> RECORDS FOR PROCESSING
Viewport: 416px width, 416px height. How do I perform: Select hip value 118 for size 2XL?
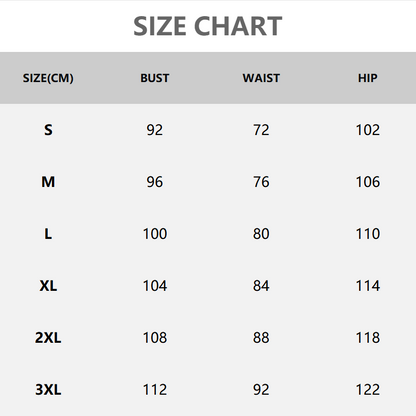(368, 338)
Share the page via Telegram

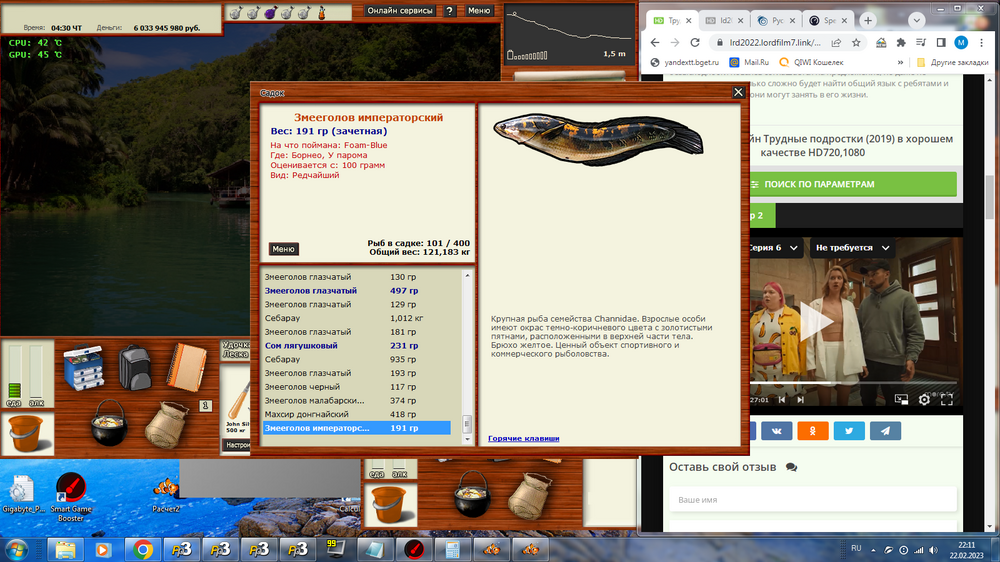[884, 430]
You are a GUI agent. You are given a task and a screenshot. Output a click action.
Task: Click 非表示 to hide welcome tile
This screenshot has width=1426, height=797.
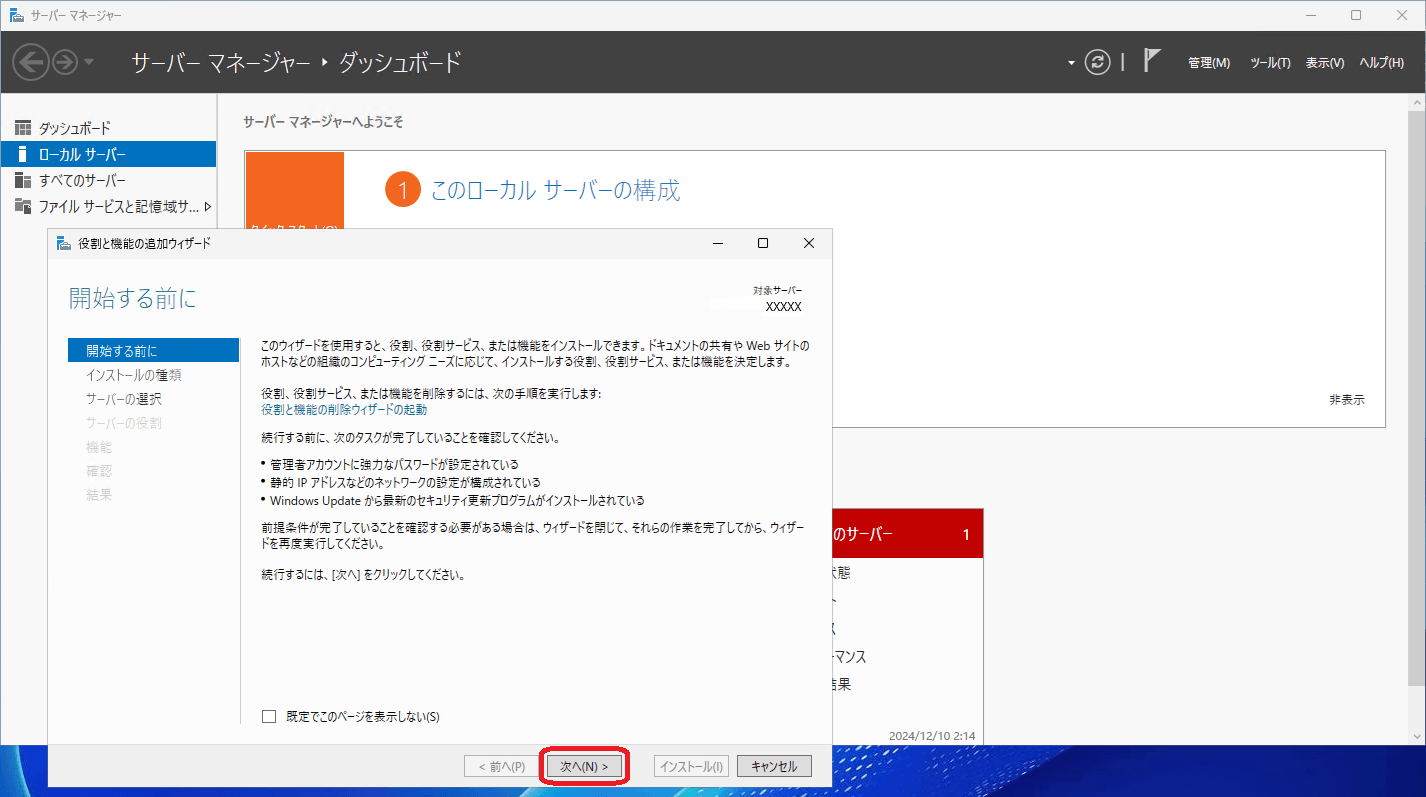(1346, 399)
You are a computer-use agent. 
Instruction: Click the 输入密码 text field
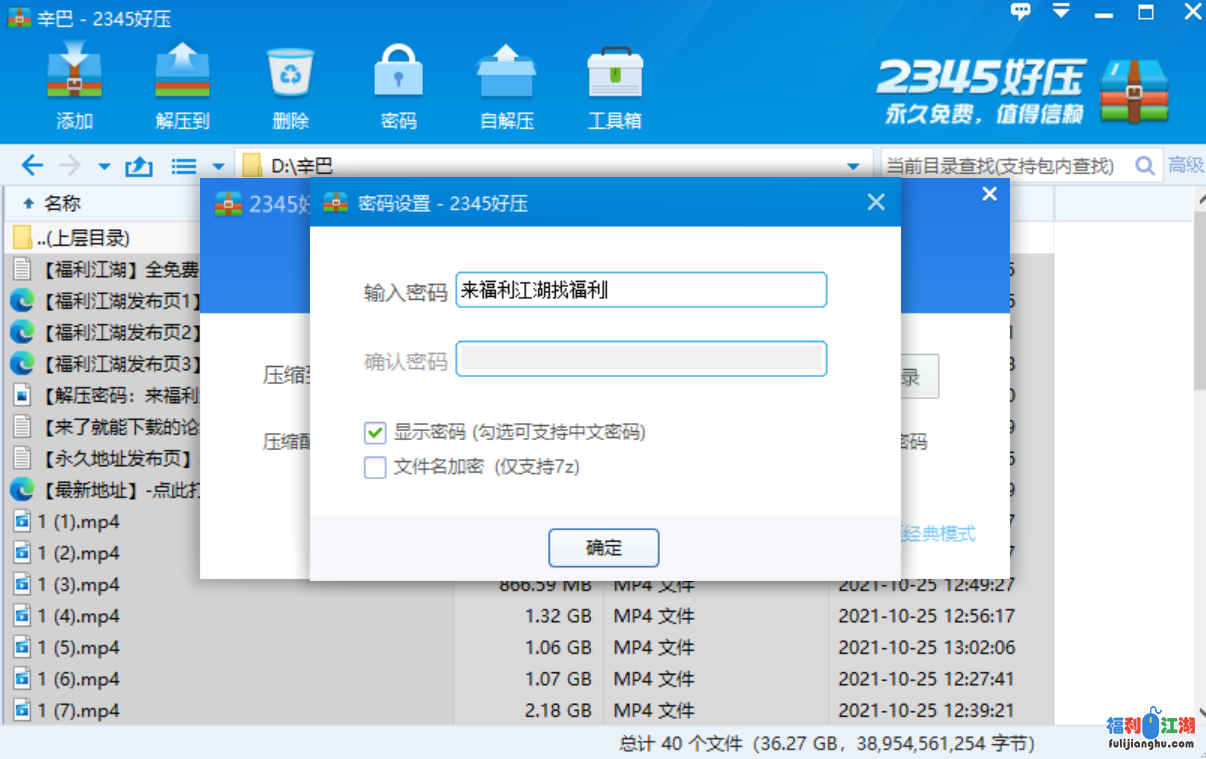640,291
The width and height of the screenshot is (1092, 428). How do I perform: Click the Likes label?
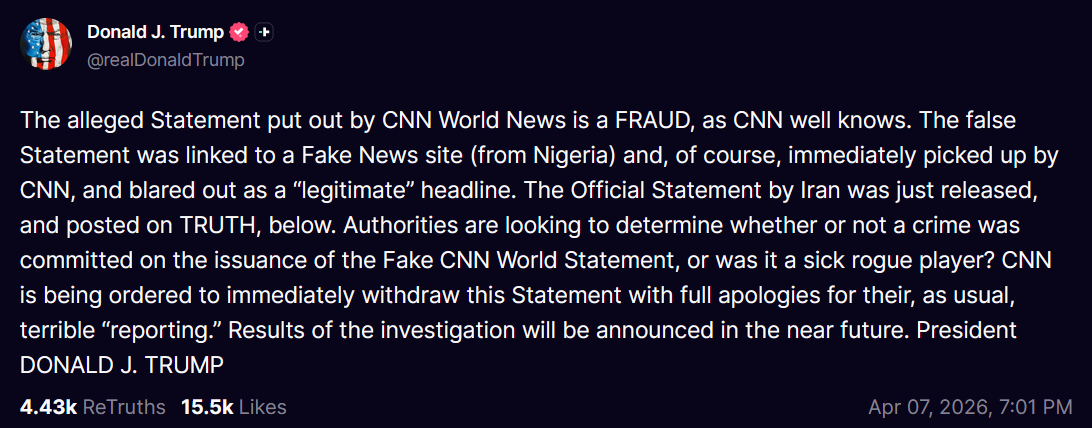coord(262,407)
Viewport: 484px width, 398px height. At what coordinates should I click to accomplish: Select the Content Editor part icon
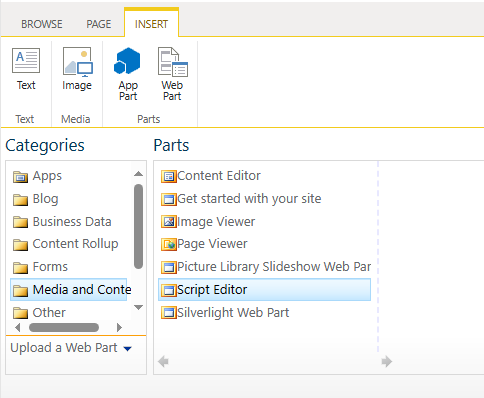coord(169,176)
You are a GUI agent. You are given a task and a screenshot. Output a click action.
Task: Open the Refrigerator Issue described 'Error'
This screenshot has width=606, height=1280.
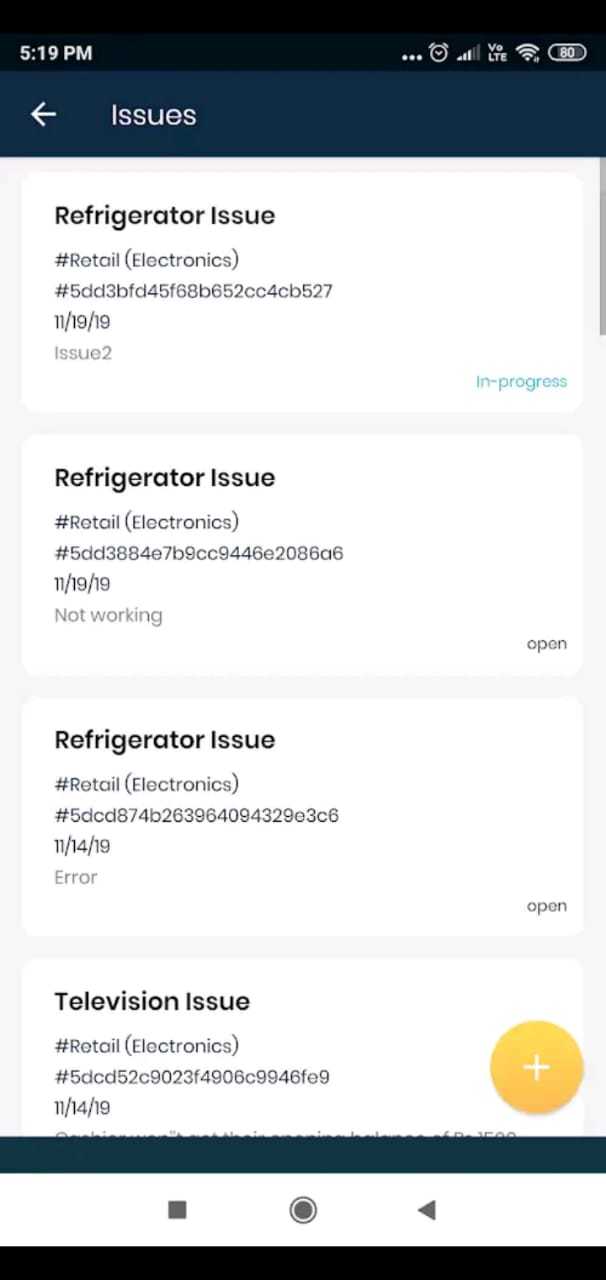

> TRY IT
Starting with the line that contains "This screenshot has width=1426, height=797.", reproduce every line down to the end of the listing above, both endpoints included. Pictures stay out.

> FINISHED TASK
This screenshot has width=1426, height=797.
(1346, 399)
You are a computer-use agent. 
Instruction: Click the 输入密码 text field
640,291
The width and height of the screenshot is (1092, 428). How do I perform: Click the Likes label?
coord(262,407)
Viewport: 484px width, 398px height. At what coordinates should I click to accomplish: Select the Content Editor part icon
coord(169,176)
You are a GUI agent. You are given a task and a screenshot. Output a click action.
Task: Open the Refrigerator Issue described 'Error'
This screenshot has width=606, height=1280.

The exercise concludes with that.